» **Excerpt provided**
───

Bromeliads are a curious group of plants found throughout South, Central and parts of North America. There is just a single species found in the Old World – in Africa. They are unusual in appearance due to the absence of a visible stem and the tight circular arrangement of their leaves. In some species, the leaves have sharp, serrated edges while in other species the edges are smooth. Some are even reduced to moss-like strands. The leaf colour is quite variable as well, and different species can be green, grey, mauve, spotted or banded. In terms of flowers, these can be borne on long visible stalks in some species or hidden away in tight clusters within the leaf bracts in others. As you can tell, bromeliads come in a wide variety of forms.
What makes bromeliads particularly interesting in the tropics is that many of them have adapted to living off of the ground. Look at any large tree anywhere on the island and you are likely to see one or two species of bromeliads. The Queen’s Park Savannah’s samaan trees, for instance, are host to Aechmea aquilegia and several other smaller species. But the bromeliads are not feeding on the tree. They are merely using the tree as a support and will not steal nutrients from their host; the biological term for such plants is “epiphyte”. Some harm may come to the tree, however, if the sheer weight of the bromeliads growing on a branch happens to cause the branch to break.
While bromeliads get their nutrients via traditional means – absorbed through their roots and made through photosynthesis, some benefit from the decay of organic matter that gets trapped in their leaves, or from minerals dissolved in rain as it courses over the surface of the host.
Because of how the leaves are arranged, at the base of each leaf there is usually a small pool of water. In these pools, organic matter and airborne dust accumulates and this mixture slowly drains out and on to the roots, providing the bromeliad with both a supply of water and “fertiliser”.
What makes these epiphytic bromeliads so interesting is that these pools attract a range of animals, including snails, forest cockroaches and mosquito larvae, and these, in turn, can attract predators like snakes and tree frogs. Birds and several mammals also visit bromeliads to drink the water that has collected in their bracts.
As you can see, a colony of bromeliads can easily support a miniature ecosystem. In this manner, bromeliads contribute substantially to the biodiversity of a forest by creating micro-habitats in the canopy which would not exist otherwise.
All these organisms contribute further to the brew of nutrients in the bromeliad’s water tank when they die or from their waste products. Some bromeliads are also at home on the ground. The aforementioned Aechmea aquilegia, for example, is able to survive both on the ground and on trees and is common sight at mud volcanoes or near the seaside. But perhaps the best known example of a terrestrial bromeliad is probably in your kitchen right now.

───

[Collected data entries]
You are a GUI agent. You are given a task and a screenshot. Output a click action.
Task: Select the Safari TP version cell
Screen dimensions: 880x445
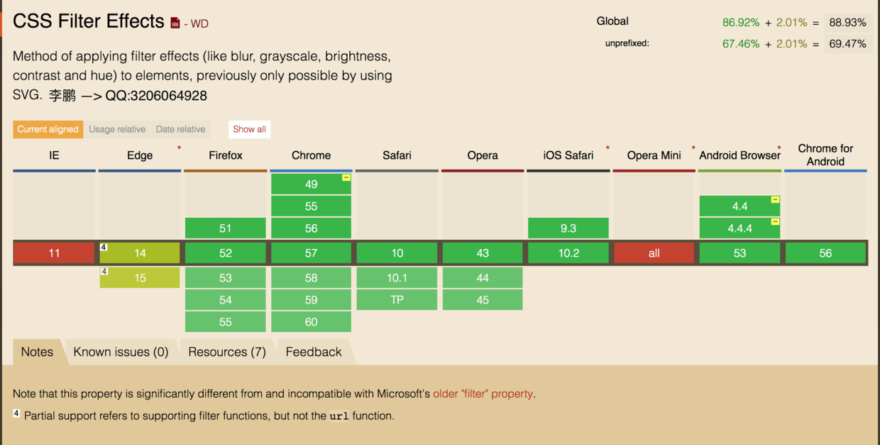(397, 300)
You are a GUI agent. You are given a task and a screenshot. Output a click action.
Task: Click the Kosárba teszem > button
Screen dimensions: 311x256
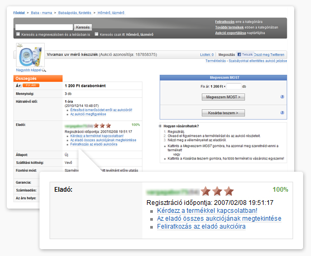pyautogui.click(x=223, y=113)
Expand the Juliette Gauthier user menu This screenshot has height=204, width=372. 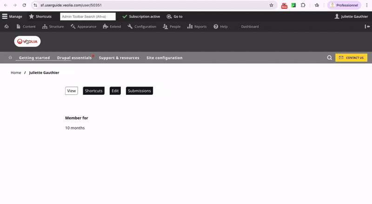point(351,16)

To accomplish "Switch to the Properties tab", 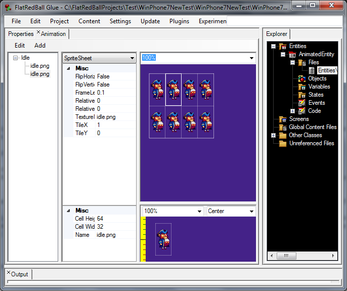I will coord(21,34).
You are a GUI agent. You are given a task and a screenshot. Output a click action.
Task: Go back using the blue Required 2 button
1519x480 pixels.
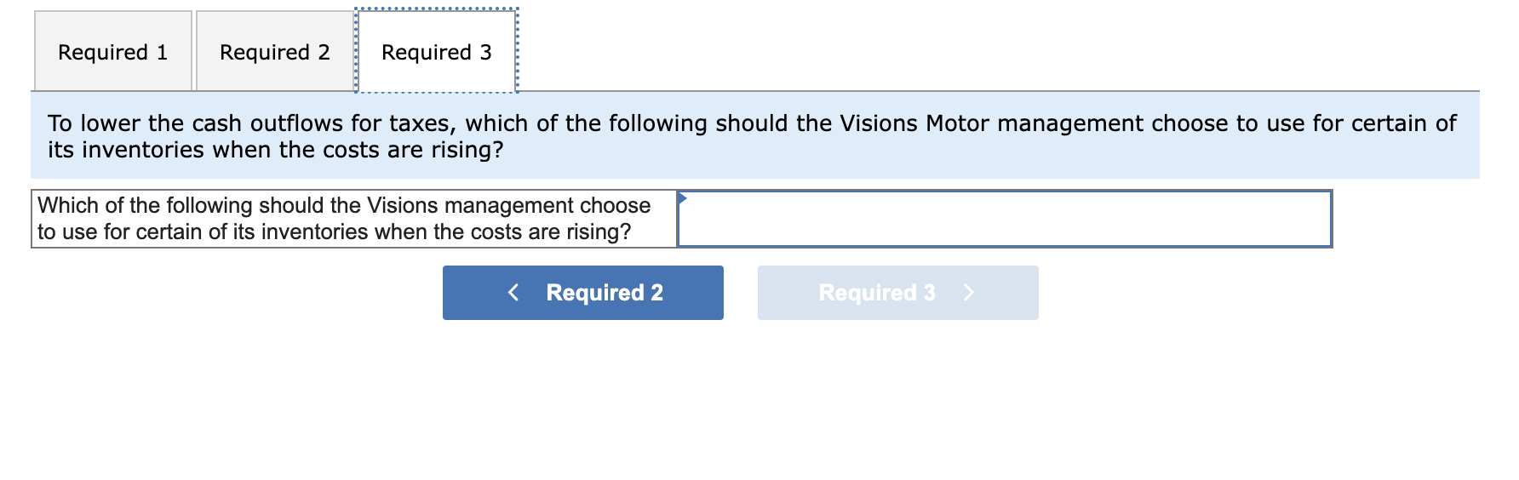click(582, 293)
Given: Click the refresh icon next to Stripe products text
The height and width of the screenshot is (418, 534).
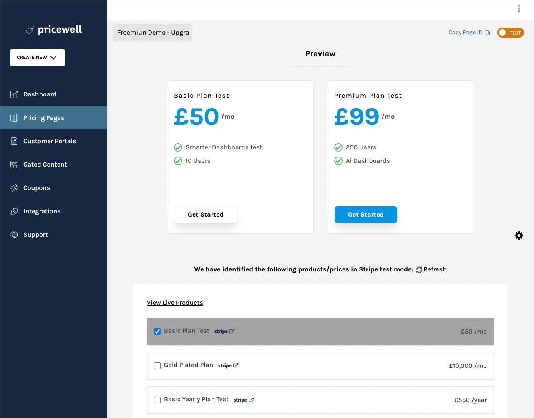Looking at the screenshot, I should point(419,269).
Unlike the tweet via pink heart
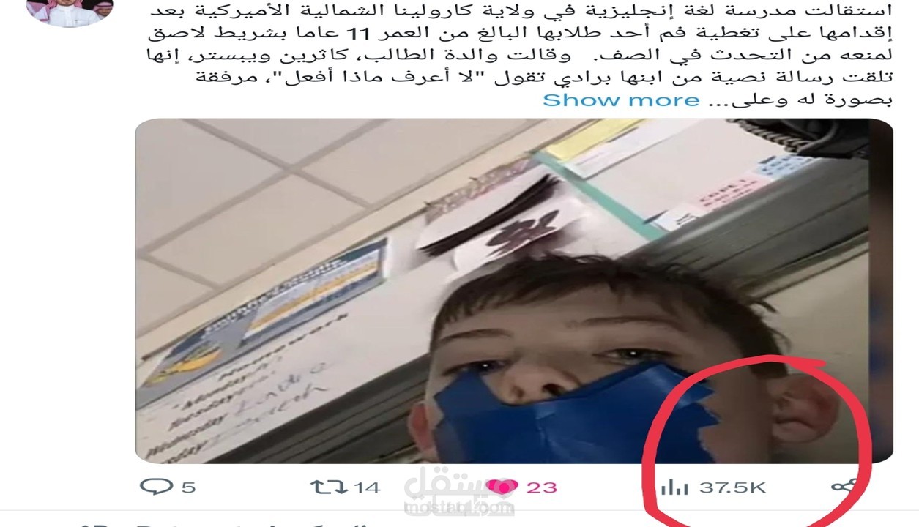 (x=502, y=487)
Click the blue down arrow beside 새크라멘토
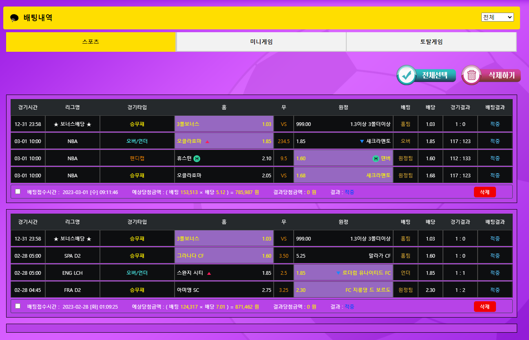Image resolution: width=529 pixels, height=340 pixels. coord(362,141)
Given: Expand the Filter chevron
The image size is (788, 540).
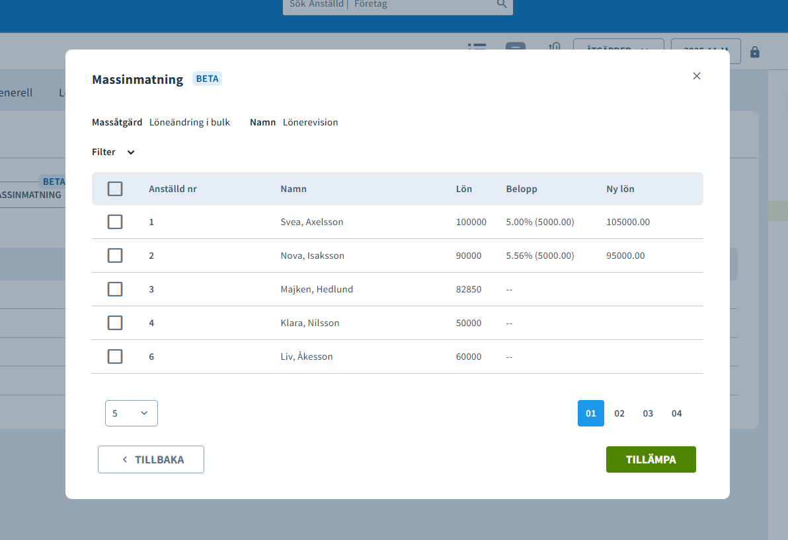Looking at the screenshot, I should pos(131,152).
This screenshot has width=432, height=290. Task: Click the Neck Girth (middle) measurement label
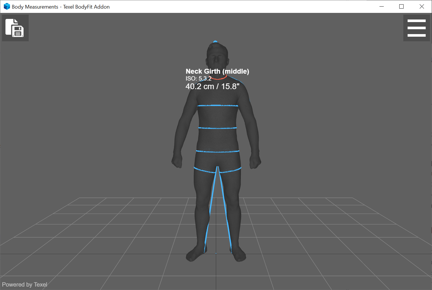click(217, 71)
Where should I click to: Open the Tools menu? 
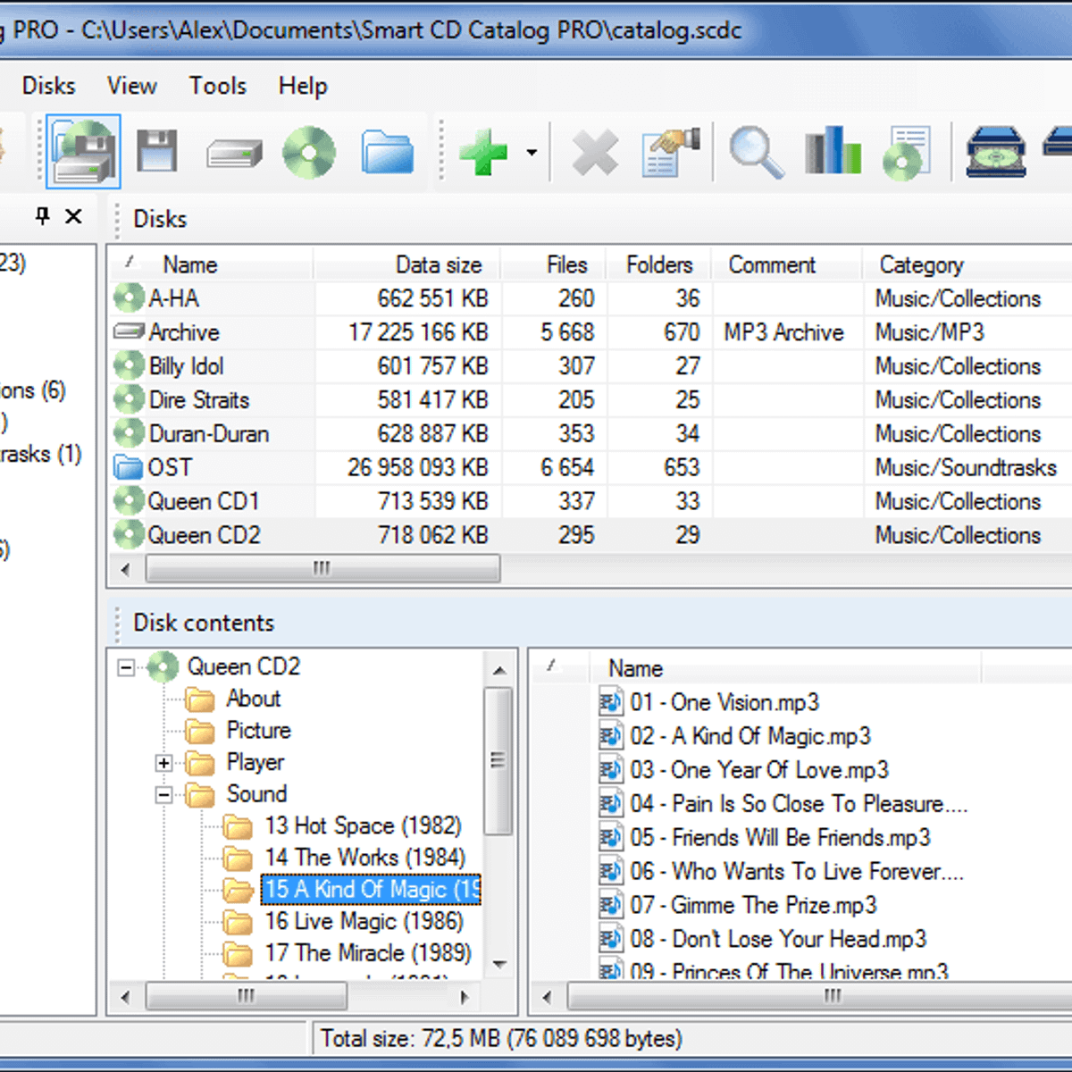[x=217, y=86]
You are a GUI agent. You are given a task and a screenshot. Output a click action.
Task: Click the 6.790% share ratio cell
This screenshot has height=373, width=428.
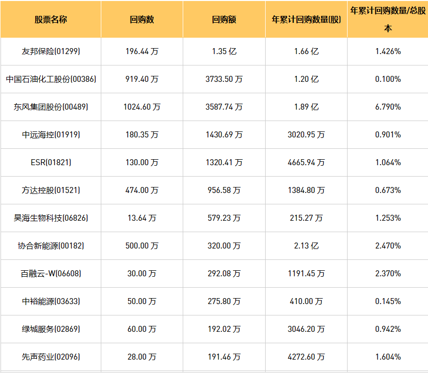pos(388,107)
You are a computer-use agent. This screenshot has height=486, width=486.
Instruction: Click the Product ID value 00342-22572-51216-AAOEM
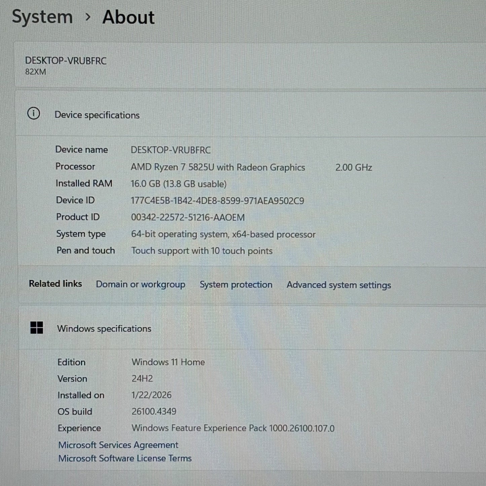coord(188,218)
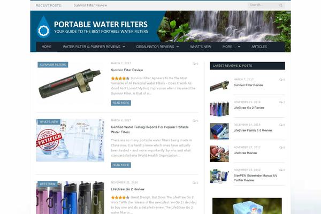Click comment bubble on Certified Water Testing post
The height and width of the screenshot is (214, 321).
coord(195,120)
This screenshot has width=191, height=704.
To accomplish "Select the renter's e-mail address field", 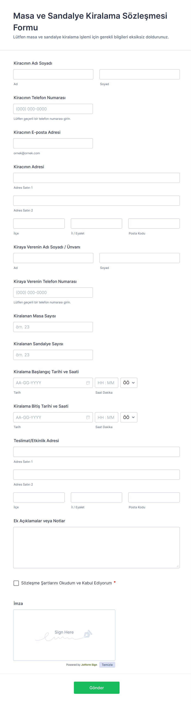I will (x=53, y=143).
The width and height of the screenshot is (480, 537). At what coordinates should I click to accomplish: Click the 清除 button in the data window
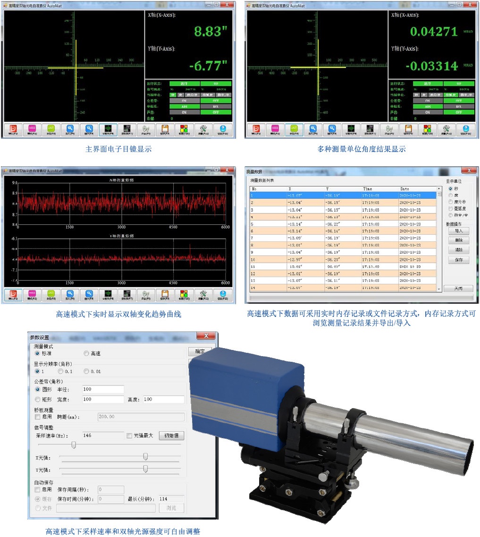click(x=458, y=250)
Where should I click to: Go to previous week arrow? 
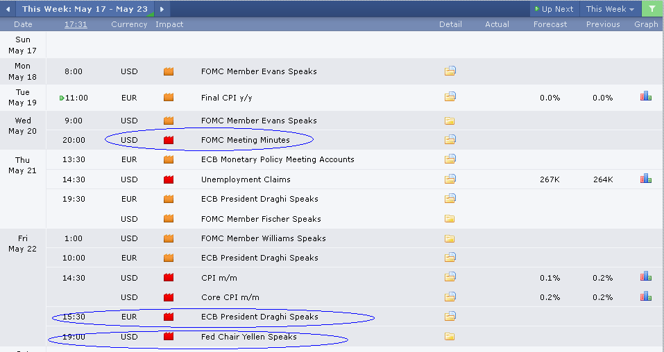coord(8,9)
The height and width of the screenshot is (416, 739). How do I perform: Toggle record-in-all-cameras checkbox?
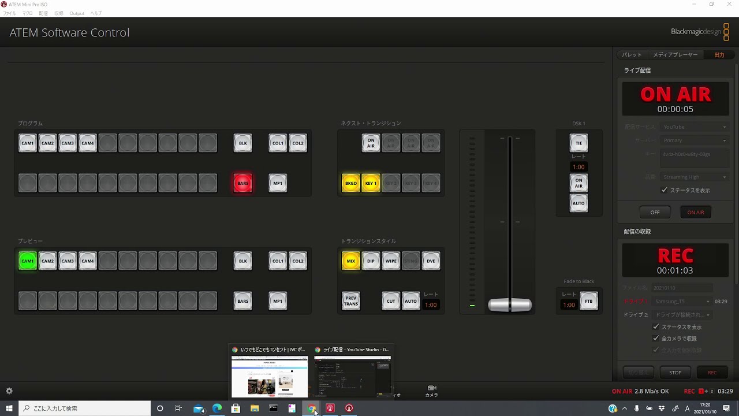(x=656, y=339)
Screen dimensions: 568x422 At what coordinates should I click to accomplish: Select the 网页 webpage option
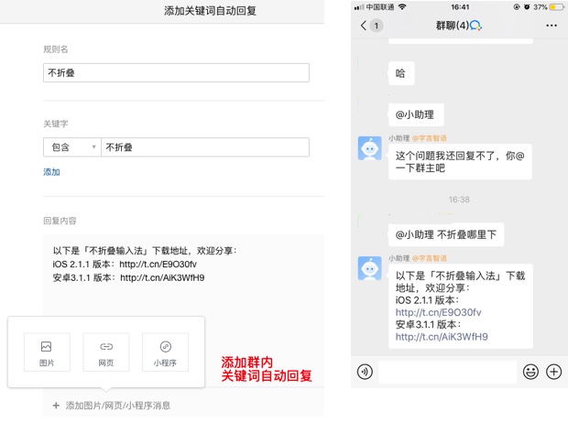click(x=106, y=352)
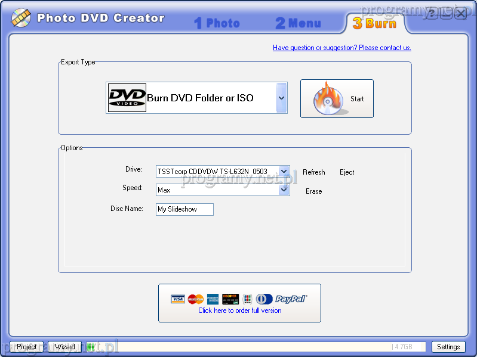477x357 pixels.
Task: Expand the burn Speed dropdown
Action: tap(284, 190)
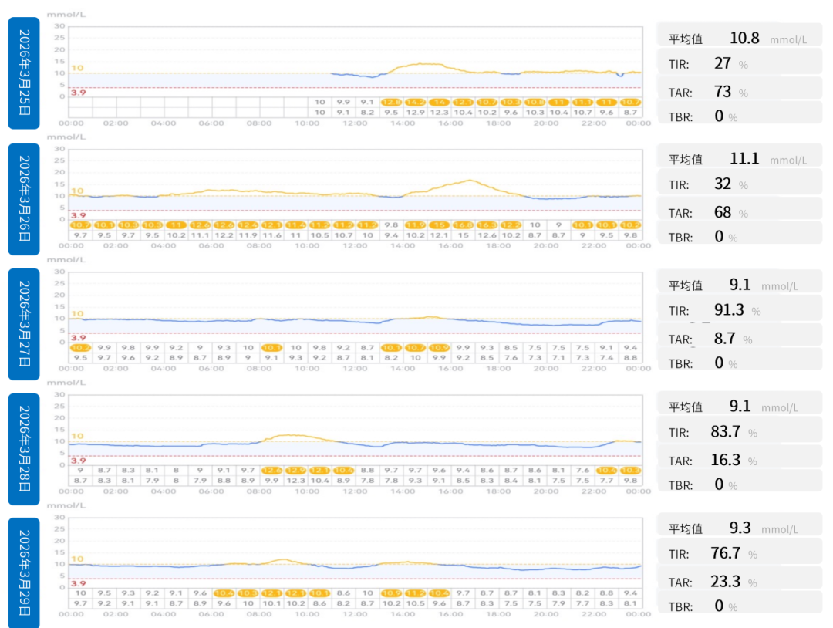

───

» **Assignment 1**
Please repeat word for word the part of the passage on bromeliads that opens with the words containing "What makes bromeliads" and closes with "branch to break.".
» **Assignment 2**
Name every leaf color or marking that the passage on bromeliads says different species can have.

» **Written response 1**
What makes bromeliads particularly interesting in the tropics is that many of them have adapted to living off of the ground. Look at any large tree anywhere on the island and you are likely to see one or two species of bromeliads. The Queen’s Park Savannah’s samaan trees, for instance, are host to Aechmea aquilegia and several other smaller species. But the bromeliads are not feeding on the tree. They are merely using the tree as a support and will not steal nutrients from their host; the biological term for such plants is “epiphyte”. Some harm may come to the tree, however, if the sheer weight of the bromeliads growing on a branch happens to cause the branch to break.

» **Written response 2**
Green, grey, mauve, spotted, banded